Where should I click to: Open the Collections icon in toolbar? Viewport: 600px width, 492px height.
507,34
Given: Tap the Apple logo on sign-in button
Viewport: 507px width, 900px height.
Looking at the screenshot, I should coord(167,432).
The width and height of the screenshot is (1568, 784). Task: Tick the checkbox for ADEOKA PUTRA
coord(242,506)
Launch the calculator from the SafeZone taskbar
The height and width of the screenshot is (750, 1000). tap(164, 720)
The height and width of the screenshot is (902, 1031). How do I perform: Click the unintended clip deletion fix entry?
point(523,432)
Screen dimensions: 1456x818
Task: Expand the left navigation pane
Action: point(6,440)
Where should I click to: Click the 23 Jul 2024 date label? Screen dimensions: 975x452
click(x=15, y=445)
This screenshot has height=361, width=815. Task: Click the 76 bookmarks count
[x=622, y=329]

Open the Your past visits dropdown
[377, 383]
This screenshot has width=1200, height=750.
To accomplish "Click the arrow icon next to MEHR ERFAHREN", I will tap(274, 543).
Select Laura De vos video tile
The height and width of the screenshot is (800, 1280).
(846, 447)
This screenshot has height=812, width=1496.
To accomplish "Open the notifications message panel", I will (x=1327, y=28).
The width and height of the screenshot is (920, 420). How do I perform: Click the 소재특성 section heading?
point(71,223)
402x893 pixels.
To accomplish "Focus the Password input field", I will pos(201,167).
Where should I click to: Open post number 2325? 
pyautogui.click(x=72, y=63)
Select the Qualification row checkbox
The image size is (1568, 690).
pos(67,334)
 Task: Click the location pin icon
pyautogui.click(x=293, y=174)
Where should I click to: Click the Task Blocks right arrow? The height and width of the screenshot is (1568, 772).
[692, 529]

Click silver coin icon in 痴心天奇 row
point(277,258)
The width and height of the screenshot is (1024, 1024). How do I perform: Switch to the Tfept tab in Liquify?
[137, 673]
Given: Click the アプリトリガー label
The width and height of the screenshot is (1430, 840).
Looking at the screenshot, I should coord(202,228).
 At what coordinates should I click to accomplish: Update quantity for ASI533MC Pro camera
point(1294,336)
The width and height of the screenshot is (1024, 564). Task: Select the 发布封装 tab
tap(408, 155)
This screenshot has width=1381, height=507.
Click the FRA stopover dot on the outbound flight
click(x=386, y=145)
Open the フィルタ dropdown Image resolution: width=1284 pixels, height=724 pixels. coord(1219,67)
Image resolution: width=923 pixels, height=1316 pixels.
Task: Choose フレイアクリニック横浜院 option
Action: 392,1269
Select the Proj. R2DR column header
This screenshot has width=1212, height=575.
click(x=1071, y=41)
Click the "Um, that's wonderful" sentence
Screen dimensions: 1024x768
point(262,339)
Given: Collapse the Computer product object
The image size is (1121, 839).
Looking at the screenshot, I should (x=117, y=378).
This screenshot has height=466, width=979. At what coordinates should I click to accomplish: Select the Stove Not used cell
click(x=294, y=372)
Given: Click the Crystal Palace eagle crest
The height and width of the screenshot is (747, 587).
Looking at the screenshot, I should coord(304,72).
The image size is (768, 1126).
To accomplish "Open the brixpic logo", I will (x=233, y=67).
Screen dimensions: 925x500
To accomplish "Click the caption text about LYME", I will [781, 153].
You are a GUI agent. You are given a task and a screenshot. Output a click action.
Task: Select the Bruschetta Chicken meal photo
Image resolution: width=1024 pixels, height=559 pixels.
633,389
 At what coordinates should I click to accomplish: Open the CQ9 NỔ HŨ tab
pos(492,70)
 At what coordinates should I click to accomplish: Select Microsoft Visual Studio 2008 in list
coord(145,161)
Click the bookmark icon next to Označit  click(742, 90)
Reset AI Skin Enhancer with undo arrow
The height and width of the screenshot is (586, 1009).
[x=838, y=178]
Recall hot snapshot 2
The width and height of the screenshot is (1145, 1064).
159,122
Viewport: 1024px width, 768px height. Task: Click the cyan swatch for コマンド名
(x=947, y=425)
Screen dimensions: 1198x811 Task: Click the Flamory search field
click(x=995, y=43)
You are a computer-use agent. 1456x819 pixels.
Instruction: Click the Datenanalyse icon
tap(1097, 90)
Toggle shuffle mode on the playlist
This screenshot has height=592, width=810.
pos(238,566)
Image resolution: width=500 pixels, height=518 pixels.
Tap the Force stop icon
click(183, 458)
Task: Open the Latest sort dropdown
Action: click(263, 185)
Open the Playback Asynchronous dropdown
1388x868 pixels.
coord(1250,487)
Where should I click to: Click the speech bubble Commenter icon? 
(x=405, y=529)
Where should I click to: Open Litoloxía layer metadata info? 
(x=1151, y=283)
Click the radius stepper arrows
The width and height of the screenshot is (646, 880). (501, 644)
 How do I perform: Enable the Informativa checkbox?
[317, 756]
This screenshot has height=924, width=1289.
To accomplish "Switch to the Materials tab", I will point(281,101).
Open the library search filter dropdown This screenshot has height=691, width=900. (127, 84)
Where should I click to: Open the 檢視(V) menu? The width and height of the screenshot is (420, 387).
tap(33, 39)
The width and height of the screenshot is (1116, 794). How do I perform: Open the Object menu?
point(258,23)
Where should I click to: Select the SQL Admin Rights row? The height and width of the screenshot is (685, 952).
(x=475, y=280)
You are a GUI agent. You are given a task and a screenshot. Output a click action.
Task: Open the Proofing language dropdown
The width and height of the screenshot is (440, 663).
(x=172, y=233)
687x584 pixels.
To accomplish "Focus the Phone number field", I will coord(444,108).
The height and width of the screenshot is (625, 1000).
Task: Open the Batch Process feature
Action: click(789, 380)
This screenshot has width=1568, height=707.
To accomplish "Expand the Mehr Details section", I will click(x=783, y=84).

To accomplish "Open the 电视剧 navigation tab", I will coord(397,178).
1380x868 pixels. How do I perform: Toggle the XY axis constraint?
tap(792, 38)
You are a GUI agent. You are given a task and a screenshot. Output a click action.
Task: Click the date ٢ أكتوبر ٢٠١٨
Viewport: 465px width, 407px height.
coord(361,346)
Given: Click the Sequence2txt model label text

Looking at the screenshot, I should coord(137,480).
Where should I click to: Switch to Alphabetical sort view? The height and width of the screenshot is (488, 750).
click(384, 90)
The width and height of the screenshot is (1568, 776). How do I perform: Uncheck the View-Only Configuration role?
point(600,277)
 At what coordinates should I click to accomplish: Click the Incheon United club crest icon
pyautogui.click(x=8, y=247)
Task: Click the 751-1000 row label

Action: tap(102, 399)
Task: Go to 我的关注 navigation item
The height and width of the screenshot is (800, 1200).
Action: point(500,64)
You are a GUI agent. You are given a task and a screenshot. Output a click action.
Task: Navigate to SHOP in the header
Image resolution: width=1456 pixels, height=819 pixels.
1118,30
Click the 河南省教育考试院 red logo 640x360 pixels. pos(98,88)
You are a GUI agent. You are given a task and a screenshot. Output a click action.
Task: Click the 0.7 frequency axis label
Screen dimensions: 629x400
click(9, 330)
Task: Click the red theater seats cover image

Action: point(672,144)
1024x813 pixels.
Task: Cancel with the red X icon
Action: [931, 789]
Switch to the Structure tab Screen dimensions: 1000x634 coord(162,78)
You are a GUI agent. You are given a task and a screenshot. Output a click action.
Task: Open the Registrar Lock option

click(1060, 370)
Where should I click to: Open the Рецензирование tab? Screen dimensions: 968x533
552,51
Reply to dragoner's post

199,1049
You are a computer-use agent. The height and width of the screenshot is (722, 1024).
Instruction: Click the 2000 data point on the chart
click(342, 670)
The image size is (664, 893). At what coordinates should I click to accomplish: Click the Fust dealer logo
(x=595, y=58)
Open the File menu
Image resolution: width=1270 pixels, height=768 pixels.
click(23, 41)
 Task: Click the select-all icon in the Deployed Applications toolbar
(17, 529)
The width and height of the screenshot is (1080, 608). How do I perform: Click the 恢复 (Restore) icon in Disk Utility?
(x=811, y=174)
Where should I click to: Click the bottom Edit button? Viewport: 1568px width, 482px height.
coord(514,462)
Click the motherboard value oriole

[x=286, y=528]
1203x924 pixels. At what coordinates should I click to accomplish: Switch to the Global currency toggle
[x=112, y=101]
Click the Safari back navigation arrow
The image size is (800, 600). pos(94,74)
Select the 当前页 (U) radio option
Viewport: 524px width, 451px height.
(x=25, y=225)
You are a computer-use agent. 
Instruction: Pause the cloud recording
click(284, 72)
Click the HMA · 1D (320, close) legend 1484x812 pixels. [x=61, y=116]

• **Exercise**
Set down, unchanged, only those lines above that fall between the line with "1380x868 pixels. How" and the line with "Task: Go to 我的关注 navigation item", the two end lines included.

• **Answer to this task**
1380x868 pixels. How do I perform: Toggle the XY axis constraint?
tap(792, 38)
You are a GUI agent. You are given a task and a screenshot. Output a click action.
Task: Click the date ٢ أكتوبر ٢٠١٨
Viewport: 465px width, 407px height.
coord(361,346)
Given: Click the Sequence2txt model label text

Looking at the screenshot, I should coord(137,480).
Where should I click to: Switch to Alphabetical sort view? The height and width of the screenshot is (488, 750).
click(384, 90)
The width and height of the screenshot is (1568, 776). How do I perform: Uncheck the View-Only Configuration role?
point(600,277)
 At what coordinates should I click to accomplish: Click the Incheon United club crest icon
pyautogui.click(x=8, y=247)
Task: Click the 751-1000 row label

Action: tap(102, 399)
Task: Go to 我的关注 navigation item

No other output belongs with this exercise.